The summit is a diplomatic win for Putin since it is a clear acknowledgment that Biden knows he must deal with the Russian president, said Fyodor Lukyanov, head of the Council on Foreign and Defense Policy, which advises the Kremlin.

“For Moscow, ties with the U.S. have always been the top priority,” Lukyanov said by phone. “Biden is returning to the traditional approach, recognizing Russia’s importance in key areas after the insult of being effectively ignored under Trump.”

While the meeting won’t likely repair the fraught relationship, it should succeed in bringing their confrontation into a “managed phase after a period of anarchy in recent years,” he said.

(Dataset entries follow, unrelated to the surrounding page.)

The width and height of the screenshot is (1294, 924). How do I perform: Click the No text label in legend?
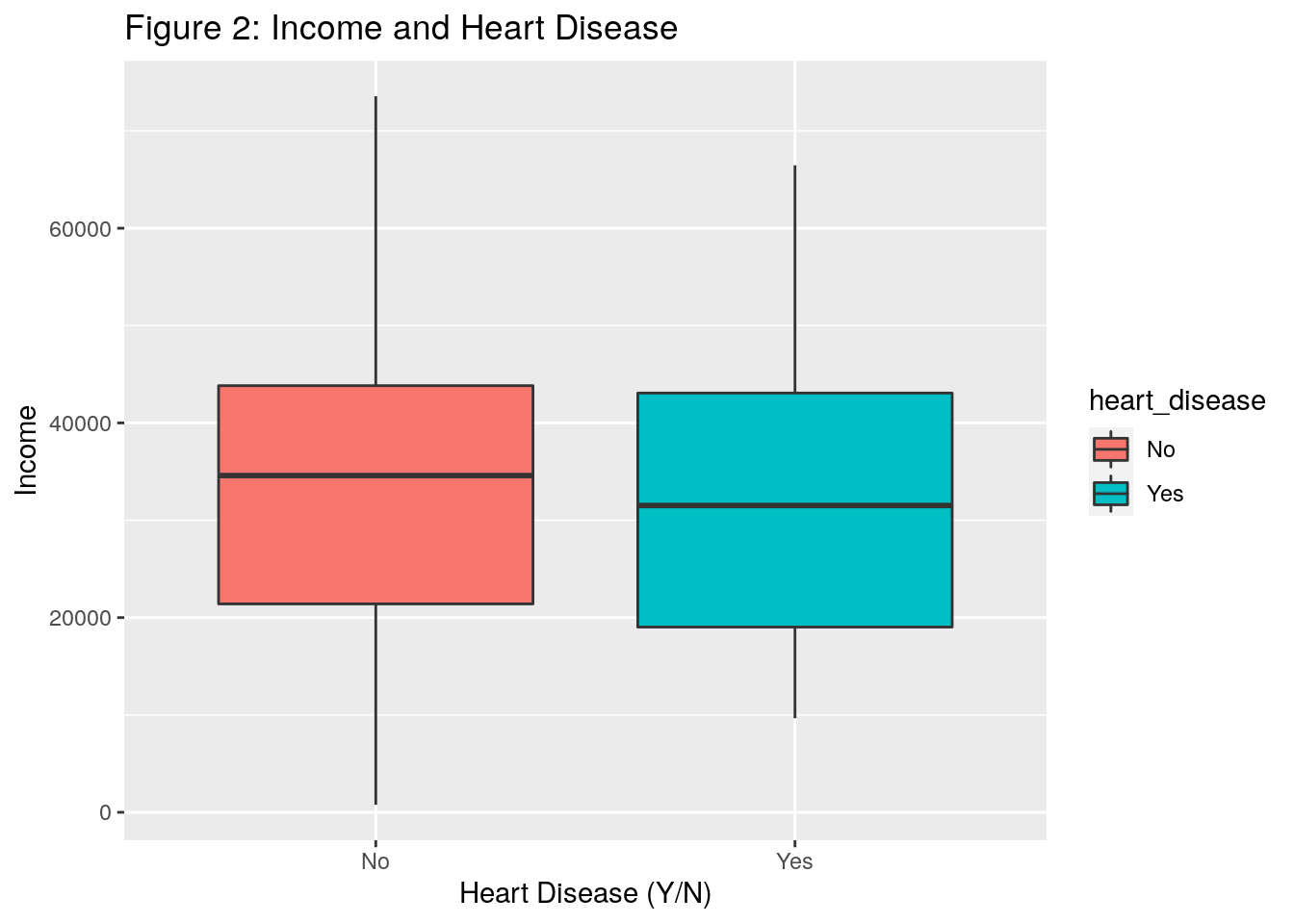pos(1161,449)
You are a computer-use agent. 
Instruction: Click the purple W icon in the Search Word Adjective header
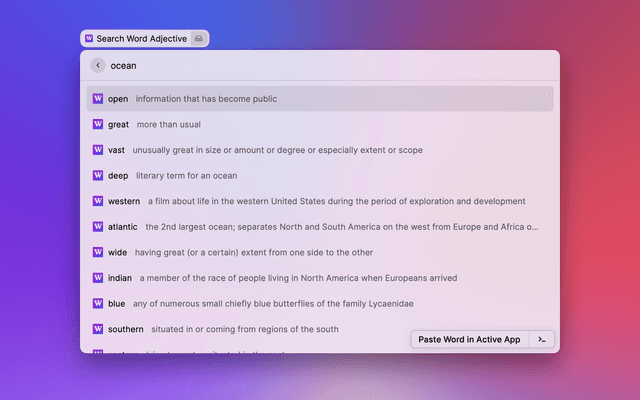click(89, 39)
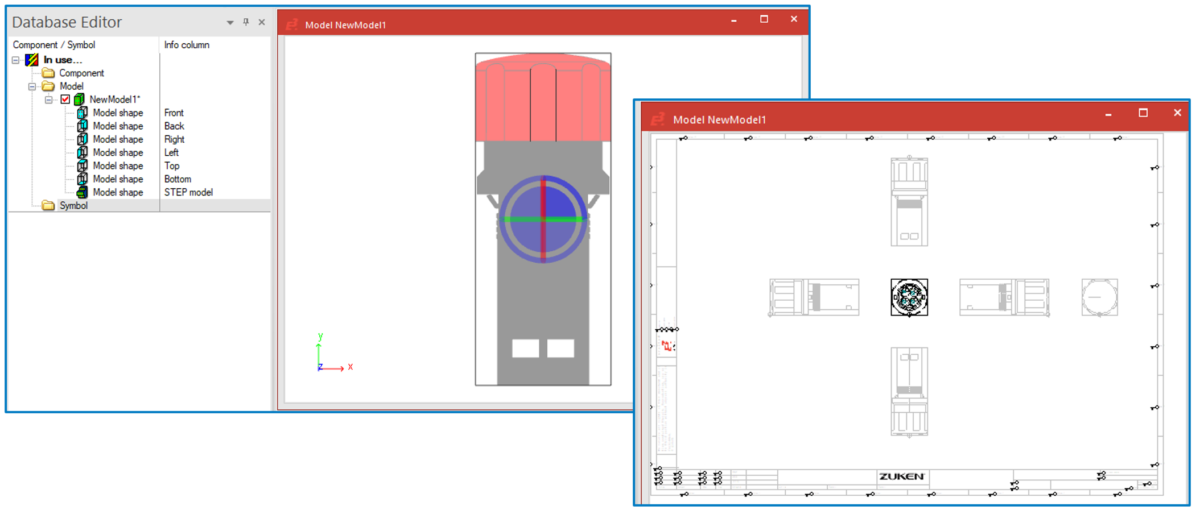Select the Top model shape icon

82,166
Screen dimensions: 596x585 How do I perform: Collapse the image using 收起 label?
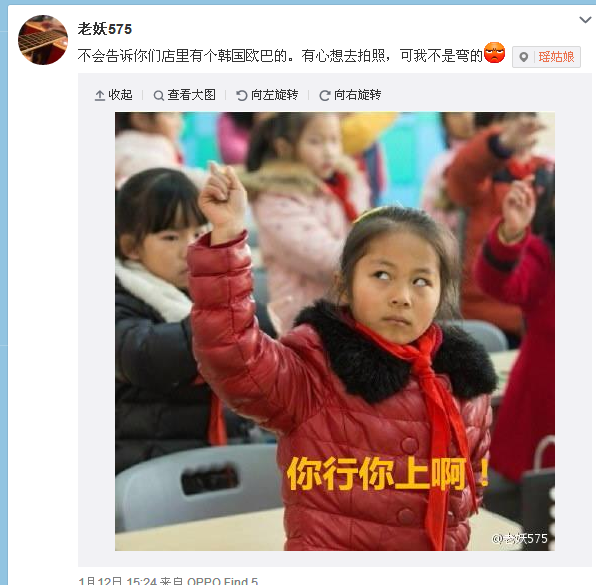pos(120,95)
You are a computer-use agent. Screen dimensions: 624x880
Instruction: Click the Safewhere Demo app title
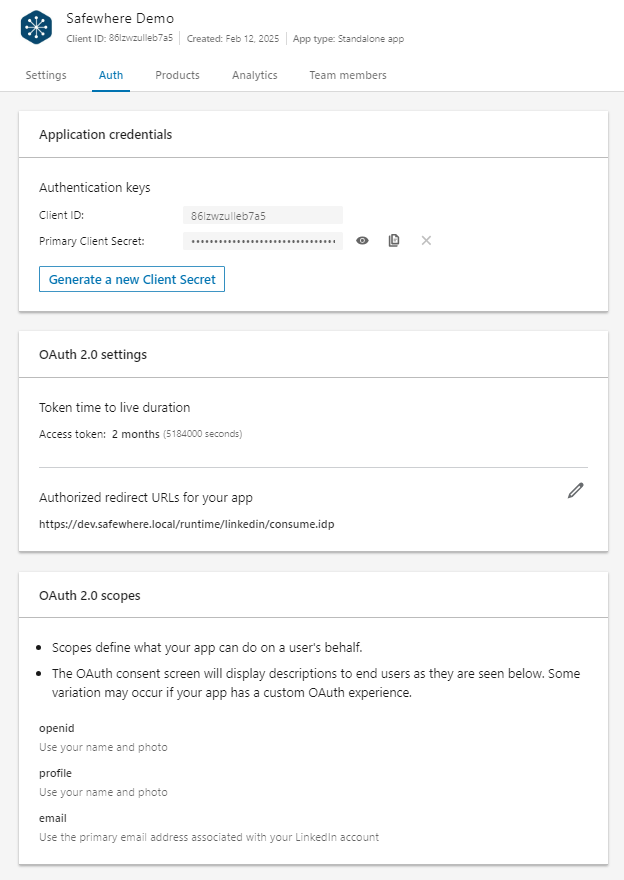(119, 19)
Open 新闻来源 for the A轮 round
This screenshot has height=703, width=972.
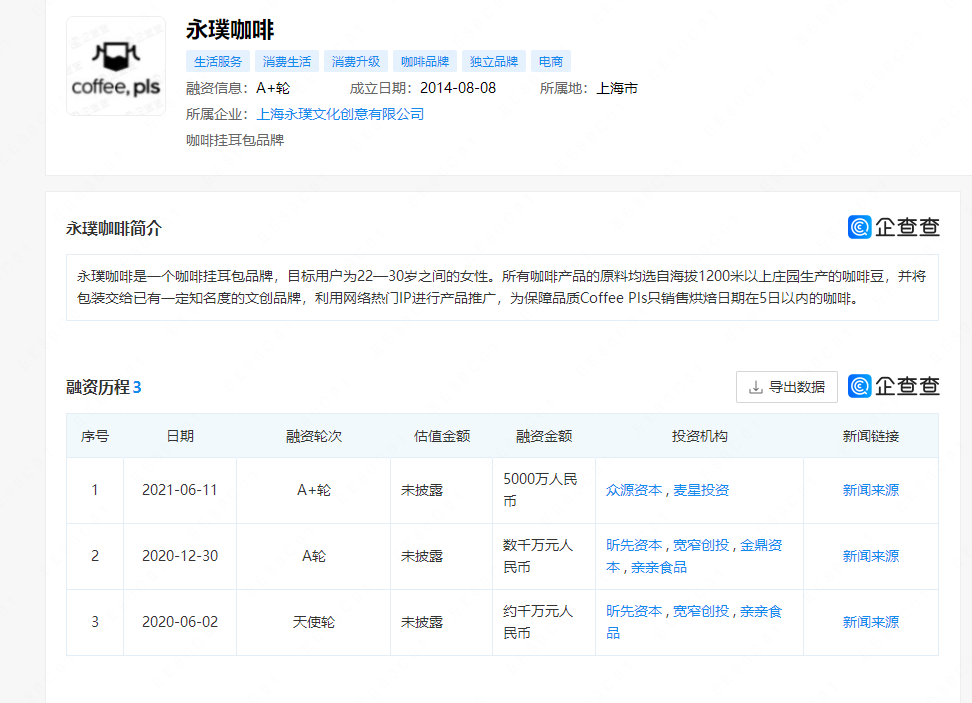coord(869,556)
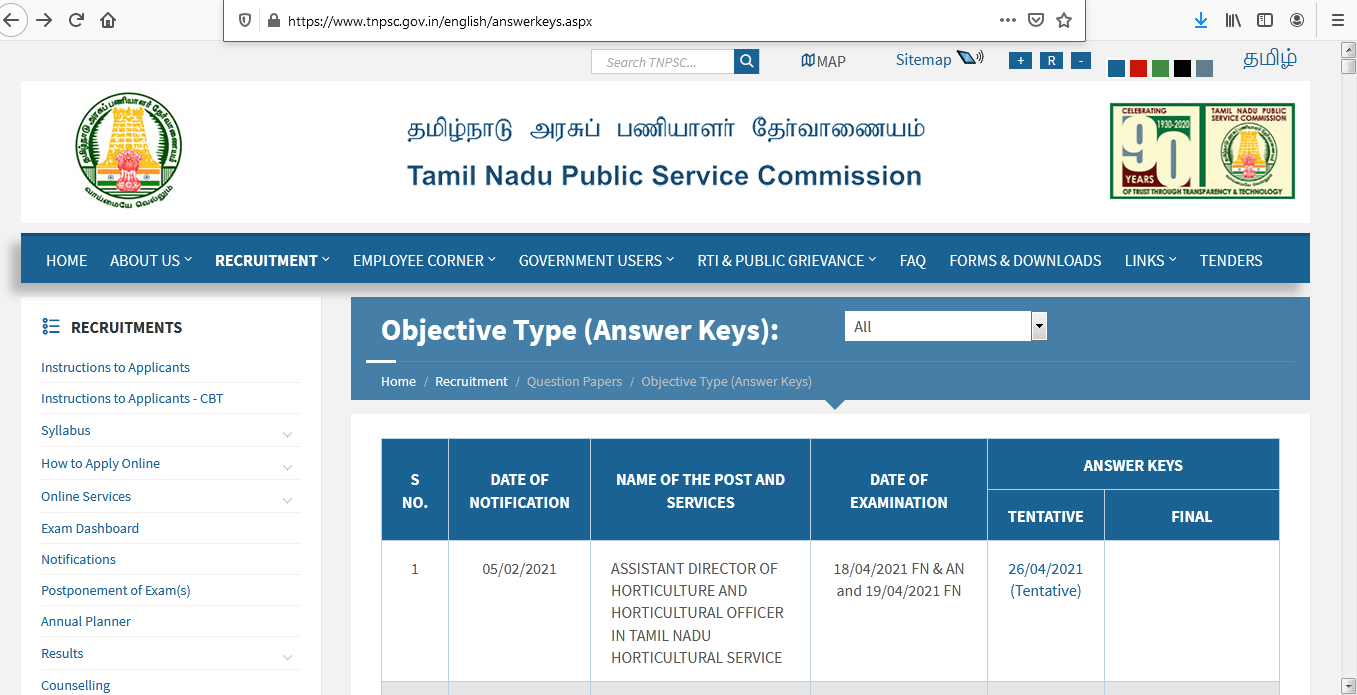
Task: Select the red color theme swatch
Action: (1138, 68)
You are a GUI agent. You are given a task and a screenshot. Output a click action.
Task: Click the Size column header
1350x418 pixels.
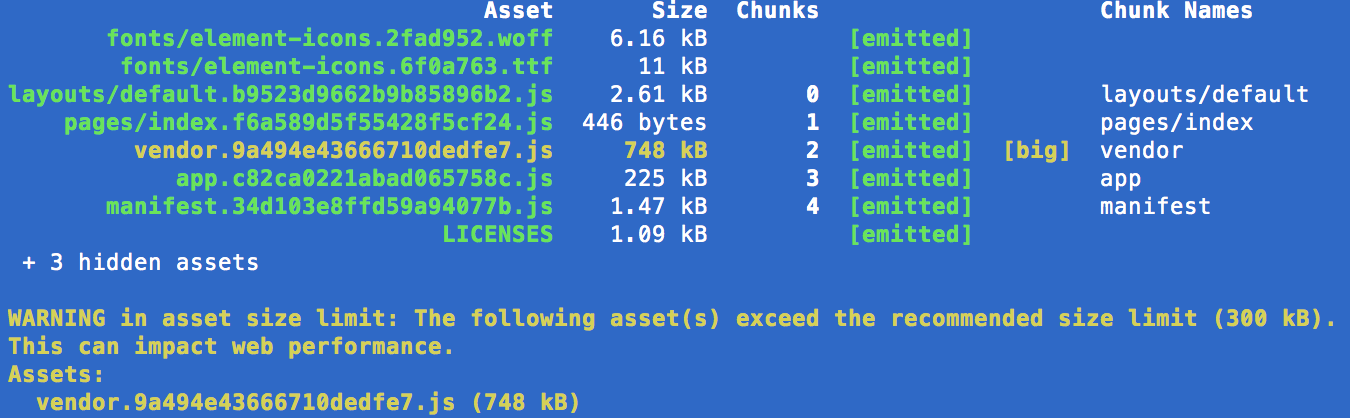[x=680, y=12]
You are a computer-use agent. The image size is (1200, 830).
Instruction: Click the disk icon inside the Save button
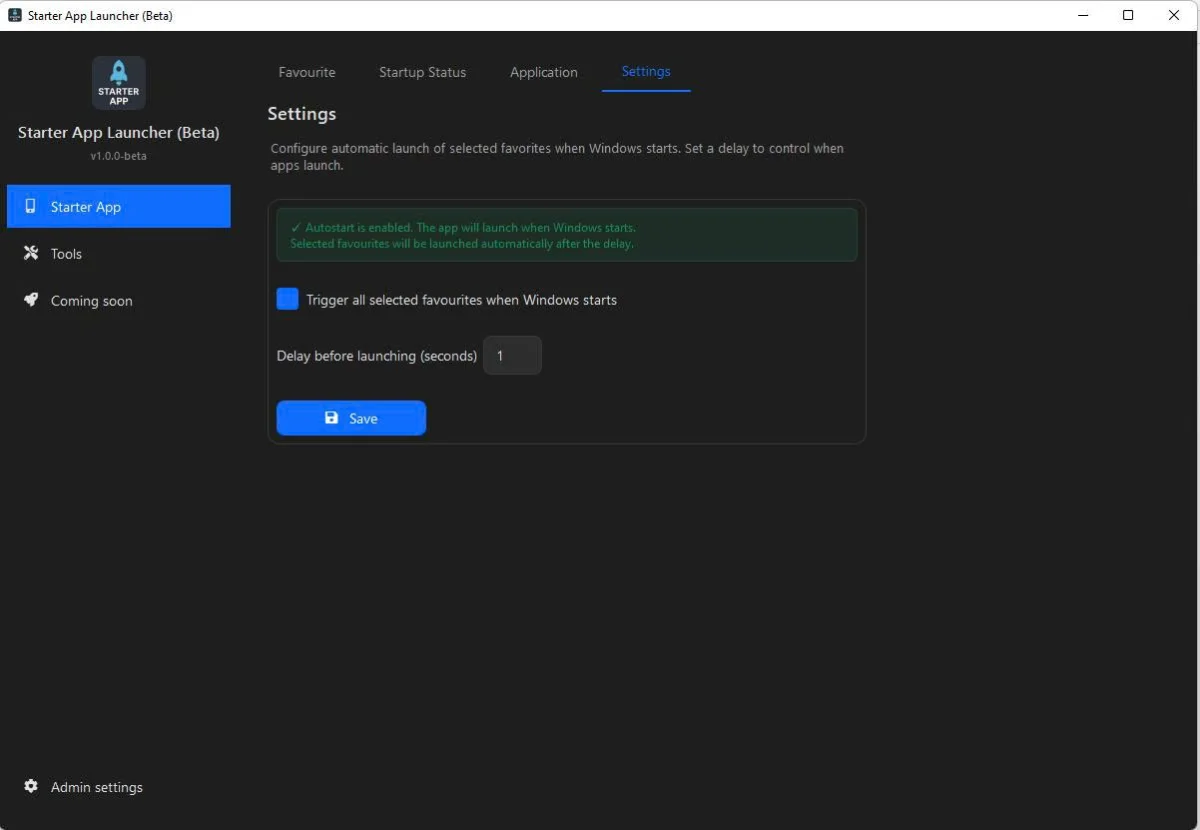pyautogui.click(x=331, y=417)
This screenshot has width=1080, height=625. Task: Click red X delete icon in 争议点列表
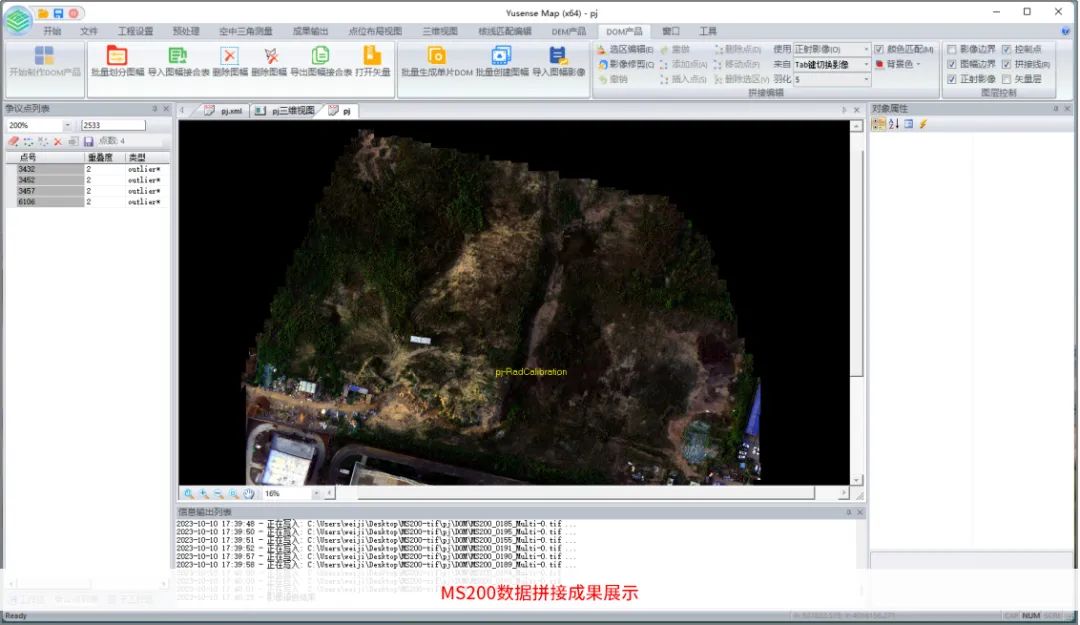pyautogui.click(x=58, y=142)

Moscow’s views of the West are fueled by a sense of grievance and suspicions of a hidden agenda that involves weakening Russia and promoting a pro-democracy revolution to topple Putin. By this account, the U.S. and its NATO allies have repeatedly betrayed the Russians, abandoning missile treaties and expanding ever closer to its borders.

Belarus Flight

Since Biden took office, he’s imposed additional sanctions on Russia in response to the poisoning and detention of Putin opponent Alexey Navalny. He’s poised to sanction Belarus -- whose leader Alexander Lukashenko is close to Putin -- after Lukashenko’s regime forced a Ryanair Holdings Plc flight to land in Minsk on Sunday in order to arrest a political dissident aboard the plane.

The Putin-Biden summit will be the first between American and Russian leaders since July 2018, when Trump met Putin in Helsinki and said he believed the Russian’s president’s assertion that he didn’t interfere in the 2016 election -- a stance that contradicted U.S. intelligence findings.